Excellent article! One potential way to tackle this issue is of course to hire disabled people for consultation during the design process. No one understands the pitfalls better than people who have had to live with them for years, decades, or their entire life.
Several months ago after a knee injury, I found myself doing the Wheelchair Experience at Disneyland. On the whole, I found the accommodations mostly adequate…but then I was already intimately familiar with the park and had the assurance that my situation was temporary and that there were fully abled trips in my future.

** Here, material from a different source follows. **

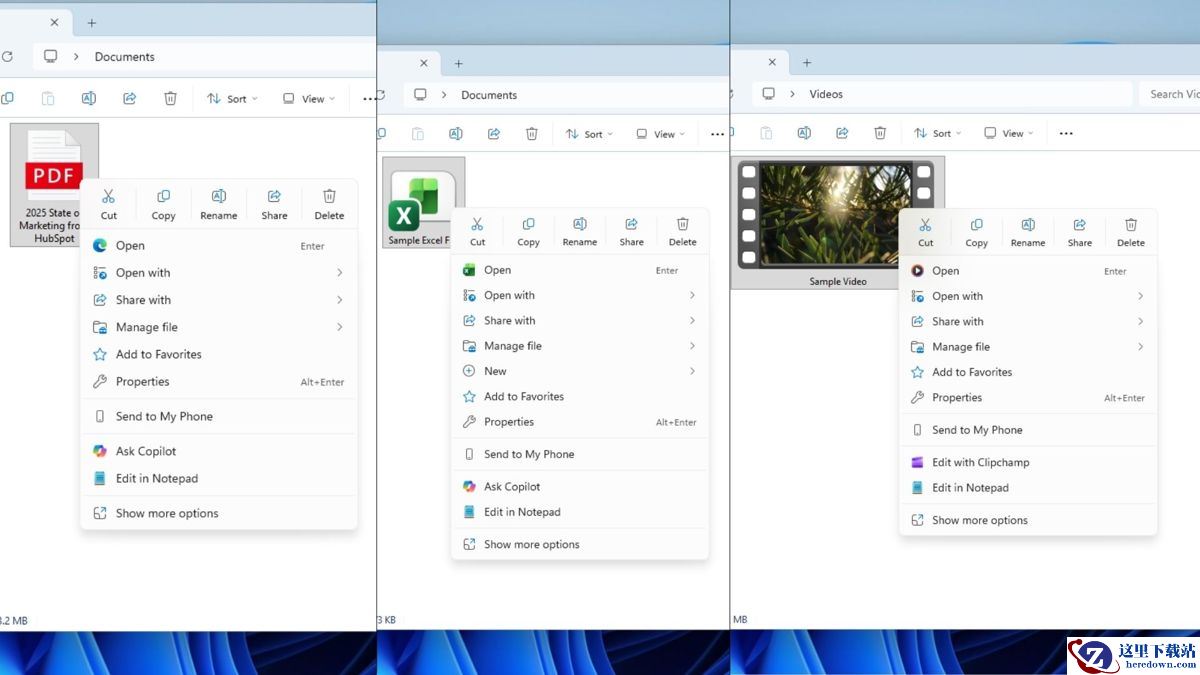Click Delete trash icon in the Videos window toolbar
1200x675 pixels.
(880, 133)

For someone with permanent disability, the lack of accessibility on many attractions must be much more frustrating.
This also adds a new dimension to one of my long-standing bugbears: the insistence by many theme park *fans* that every new attraction must be a state-of-the-art thrill ride (“E ticket” in the common parlance, though I think that term is problematic). There is nothing inherently wrong with a ride where bone-jarring movement is part of the experience (and thus people for whom bone-jarring movement is a specific problem might be out of luck). But it points to the need for an adequate list of gentler rides so those people can still have a full day at the park.
Being in a wheelchair is tough enough; people shouldn’t have to accept being benched as well.